Gao s’interroge sur la gestion de la crise par Xi Jinping

Pour tenter d’éviter un effondrement total, le président chinois met en œuvre des mesures de relance massives et promet une ‘politique monétaire modérément accommodante’ ainsi qu’une ‘politique budgétaire proactive’. En d’autres termes, la Chine semble prête à déverser des fonds pour surmonter la crise. Cela rappelle les promesses de Mario Draghi en 2012 pour sauver l’euro, peu importe le coût.

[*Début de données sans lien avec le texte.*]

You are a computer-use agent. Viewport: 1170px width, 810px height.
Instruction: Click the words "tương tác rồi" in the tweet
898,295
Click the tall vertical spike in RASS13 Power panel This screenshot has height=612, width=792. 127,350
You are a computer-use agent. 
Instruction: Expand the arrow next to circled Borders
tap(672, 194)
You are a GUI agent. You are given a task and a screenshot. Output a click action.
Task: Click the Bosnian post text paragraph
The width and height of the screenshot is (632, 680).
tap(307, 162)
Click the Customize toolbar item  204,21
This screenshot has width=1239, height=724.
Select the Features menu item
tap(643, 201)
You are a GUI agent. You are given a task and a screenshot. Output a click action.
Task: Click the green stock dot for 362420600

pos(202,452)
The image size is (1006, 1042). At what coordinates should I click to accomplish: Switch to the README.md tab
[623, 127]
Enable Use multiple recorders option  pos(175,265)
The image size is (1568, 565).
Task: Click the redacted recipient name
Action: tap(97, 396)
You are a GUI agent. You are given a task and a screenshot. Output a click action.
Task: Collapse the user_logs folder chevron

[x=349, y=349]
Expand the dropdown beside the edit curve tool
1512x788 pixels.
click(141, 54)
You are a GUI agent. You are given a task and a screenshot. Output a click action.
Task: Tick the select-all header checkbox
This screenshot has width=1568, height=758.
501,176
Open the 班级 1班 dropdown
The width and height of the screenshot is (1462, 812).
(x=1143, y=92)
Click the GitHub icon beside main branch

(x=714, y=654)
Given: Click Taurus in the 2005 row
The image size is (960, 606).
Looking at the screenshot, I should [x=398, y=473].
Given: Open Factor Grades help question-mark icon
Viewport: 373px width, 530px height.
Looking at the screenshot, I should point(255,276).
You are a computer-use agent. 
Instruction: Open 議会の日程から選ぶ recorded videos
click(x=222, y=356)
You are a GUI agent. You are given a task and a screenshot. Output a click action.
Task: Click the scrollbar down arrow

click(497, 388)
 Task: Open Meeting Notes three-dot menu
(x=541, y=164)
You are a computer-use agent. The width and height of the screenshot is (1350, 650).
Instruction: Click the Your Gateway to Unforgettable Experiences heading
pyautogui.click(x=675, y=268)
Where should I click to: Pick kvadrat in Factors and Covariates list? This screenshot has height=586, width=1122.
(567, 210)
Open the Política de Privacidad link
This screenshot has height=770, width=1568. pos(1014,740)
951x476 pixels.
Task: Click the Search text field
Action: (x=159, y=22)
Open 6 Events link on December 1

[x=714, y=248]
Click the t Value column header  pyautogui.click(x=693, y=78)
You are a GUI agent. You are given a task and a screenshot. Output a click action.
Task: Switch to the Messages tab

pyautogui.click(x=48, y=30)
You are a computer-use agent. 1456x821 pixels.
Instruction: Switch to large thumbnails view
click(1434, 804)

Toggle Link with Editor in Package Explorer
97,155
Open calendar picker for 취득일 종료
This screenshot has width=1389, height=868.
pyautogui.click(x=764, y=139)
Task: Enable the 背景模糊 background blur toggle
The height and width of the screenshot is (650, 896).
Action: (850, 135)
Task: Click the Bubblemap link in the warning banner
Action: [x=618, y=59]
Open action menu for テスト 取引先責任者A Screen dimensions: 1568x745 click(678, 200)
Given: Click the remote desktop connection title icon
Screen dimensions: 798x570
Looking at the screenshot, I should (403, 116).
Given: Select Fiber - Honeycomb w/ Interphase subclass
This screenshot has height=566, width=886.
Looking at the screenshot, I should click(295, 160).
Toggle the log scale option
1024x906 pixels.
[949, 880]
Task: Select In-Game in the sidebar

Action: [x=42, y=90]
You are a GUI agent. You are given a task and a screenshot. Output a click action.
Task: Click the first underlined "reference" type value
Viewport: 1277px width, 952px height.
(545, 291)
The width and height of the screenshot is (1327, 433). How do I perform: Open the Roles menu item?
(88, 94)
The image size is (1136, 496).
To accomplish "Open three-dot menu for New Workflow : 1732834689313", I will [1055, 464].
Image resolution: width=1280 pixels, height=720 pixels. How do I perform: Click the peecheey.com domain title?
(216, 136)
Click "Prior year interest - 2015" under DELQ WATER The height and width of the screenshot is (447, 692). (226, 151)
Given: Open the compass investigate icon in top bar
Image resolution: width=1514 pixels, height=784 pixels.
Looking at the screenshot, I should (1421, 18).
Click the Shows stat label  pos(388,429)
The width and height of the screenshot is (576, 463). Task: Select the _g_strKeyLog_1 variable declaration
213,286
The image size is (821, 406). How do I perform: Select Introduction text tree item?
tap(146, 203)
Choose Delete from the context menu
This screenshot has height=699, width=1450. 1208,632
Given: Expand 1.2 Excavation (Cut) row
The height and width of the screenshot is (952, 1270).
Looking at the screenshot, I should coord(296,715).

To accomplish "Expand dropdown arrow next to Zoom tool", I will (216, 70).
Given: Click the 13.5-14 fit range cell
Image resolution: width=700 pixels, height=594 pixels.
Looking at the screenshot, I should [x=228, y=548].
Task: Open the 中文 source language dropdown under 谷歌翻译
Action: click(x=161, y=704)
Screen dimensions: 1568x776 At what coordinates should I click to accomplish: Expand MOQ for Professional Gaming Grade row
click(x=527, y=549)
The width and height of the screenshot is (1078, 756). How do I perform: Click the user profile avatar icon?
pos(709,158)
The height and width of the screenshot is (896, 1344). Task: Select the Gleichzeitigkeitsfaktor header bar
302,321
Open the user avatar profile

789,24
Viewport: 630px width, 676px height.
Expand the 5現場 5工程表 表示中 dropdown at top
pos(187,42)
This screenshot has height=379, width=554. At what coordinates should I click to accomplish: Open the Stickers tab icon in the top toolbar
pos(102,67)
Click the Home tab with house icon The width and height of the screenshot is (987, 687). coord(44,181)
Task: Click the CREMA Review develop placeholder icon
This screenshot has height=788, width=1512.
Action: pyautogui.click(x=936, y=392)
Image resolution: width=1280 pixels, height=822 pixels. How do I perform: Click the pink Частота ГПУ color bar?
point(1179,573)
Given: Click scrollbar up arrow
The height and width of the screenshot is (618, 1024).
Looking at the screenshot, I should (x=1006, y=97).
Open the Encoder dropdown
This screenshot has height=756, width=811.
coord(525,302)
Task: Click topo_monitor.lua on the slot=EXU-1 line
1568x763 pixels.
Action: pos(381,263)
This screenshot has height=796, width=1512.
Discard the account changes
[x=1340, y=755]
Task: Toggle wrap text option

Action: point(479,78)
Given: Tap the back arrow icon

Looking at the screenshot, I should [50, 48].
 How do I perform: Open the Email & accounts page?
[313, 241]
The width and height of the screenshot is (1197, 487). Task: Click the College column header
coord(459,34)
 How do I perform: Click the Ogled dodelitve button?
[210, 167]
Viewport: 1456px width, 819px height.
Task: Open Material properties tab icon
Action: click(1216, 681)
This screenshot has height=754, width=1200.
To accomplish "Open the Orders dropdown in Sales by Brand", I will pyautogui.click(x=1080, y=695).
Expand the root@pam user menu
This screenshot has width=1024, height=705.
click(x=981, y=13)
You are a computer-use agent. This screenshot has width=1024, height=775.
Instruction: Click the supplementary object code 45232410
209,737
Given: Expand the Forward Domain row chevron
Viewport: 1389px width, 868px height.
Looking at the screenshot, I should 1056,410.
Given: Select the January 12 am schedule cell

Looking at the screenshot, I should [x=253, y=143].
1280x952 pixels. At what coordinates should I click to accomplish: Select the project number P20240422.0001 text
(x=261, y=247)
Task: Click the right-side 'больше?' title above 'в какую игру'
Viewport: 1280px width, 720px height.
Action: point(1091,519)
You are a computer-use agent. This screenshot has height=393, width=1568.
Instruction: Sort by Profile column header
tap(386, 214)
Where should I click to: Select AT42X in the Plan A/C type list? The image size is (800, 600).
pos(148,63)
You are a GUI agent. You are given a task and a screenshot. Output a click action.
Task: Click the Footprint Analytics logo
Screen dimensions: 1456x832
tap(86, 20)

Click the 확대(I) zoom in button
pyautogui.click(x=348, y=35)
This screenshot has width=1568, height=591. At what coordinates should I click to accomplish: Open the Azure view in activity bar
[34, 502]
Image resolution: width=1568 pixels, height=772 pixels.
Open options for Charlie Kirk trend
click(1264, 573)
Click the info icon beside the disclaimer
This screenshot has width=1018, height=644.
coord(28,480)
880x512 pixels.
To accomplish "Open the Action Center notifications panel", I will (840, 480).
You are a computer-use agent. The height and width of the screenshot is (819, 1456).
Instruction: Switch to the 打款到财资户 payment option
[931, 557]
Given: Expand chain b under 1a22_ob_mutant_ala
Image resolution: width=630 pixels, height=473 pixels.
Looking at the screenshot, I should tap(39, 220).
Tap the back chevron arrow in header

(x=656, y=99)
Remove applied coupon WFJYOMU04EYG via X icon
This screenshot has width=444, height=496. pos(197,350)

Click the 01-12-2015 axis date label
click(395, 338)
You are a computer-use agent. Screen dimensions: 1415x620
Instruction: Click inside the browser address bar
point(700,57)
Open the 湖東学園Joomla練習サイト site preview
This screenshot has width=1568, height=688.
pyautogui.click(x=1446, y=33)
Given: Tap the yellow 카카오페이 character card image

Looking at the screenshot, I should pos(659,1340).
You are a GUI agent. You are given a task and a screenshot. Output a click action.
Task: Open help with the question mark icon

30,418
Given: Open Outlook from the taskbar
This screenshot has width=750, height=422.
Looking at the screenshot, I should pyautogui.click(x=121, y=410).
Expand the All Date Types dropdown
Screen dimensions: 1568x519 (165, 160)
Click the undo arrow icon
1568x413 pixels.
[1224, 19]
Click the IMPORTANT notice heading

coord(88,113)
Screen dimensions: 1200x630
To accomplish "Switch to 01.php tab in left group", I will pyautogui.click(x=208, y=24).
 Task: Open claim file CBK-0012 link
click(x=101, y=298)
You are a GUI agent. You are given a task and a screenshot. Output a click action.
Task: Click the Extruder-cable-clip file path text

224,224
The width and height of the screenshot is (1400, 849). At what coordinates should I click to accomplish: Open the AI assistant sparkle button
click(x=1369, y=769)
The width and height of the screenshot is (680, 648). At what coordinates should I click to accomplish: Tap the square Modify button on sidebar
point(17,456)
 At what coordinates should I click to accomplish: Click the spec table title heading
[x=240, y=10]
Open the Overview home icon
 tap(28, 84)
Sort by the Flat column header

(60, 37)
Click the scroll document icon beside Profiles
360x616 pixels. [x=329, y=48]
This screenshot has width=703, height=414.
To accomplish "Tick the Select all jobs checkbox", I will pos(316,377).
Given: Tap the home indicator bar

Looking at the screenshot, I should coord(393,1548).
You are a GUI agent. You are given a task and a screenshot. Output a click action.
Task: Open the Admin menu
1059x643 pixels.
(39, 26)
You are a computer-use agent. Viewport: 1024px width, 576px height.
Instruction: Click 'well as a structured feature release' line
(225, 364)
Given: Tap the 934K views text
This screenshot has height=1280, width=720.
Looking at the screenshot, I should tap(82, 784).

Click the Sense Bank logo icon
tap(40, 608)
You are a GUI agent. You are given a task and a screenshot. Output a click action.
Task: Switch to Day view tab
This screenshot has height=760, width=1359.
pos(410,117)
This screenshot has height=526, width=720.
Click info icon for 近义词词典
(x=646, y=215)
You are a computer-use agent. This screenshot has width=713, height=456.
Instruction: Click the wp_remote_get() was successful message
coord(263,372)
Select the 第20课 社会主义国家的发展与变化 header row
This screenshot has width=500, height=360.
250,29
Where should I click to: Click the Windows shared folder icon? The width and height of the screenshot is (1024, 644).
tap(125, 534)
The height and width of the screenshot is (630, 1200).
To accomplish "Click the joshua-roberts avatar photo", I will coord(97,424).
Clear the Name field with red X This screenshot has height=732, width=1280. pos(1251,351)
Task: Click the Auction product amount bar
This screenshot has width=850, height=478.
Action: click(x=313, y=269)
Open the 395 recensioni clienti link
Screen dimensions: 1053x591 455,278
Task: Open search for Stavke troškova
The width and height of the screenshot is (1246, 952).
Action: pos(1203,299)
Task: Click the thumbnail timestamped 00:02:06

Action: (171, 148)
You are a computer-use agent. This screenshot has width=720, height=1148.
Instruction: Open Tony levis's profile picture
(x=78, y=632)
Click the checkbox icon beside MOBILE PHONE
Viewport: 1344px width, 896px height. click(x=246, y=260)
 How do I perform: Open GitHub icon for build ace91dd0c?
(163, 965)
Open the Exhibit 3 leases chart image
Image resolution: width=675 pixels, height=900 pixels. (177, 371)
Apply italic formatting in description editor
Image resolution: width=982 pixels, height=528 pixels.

Cependant, il reste à voir si ces efforts seront efficaces cette fois-ci. Les prix à la production en Chine continuent de chuter depuis plus de deux ans, et le pays frôle une spirale descendante. Les investisseurs craignent déjà une ‘japonisation’ de l’économie, semblable à celle des années 90 et 2000 au Japon, marquée par une stagnation et des prix en baisse. Ainsi, la nouvelle année a commencé avec un plongeon boursier : l’indice phare CSI 300 a chuté de 2,9 % lors du premier jour de négociation, un événement inédit depuis une décennie.

Dans ce contexte difficile, il est particulièrement révélateur que Gao n’ait pas seulement remis en question la croissance officielle de la Chine, mais ait aussi exprimé des doutes quant à la capacité de Xi Jinping et de son gouvernement à surmonter la crise actuelle. ‘Leurs efforts pour relancer l’économie seront très opportunistes,’ a déclaré Gao lors du forum à Washington. ‘Au final, je ne pense pas qu’ils puissent réaliser leurs promesses avec beaucoup de certitude.’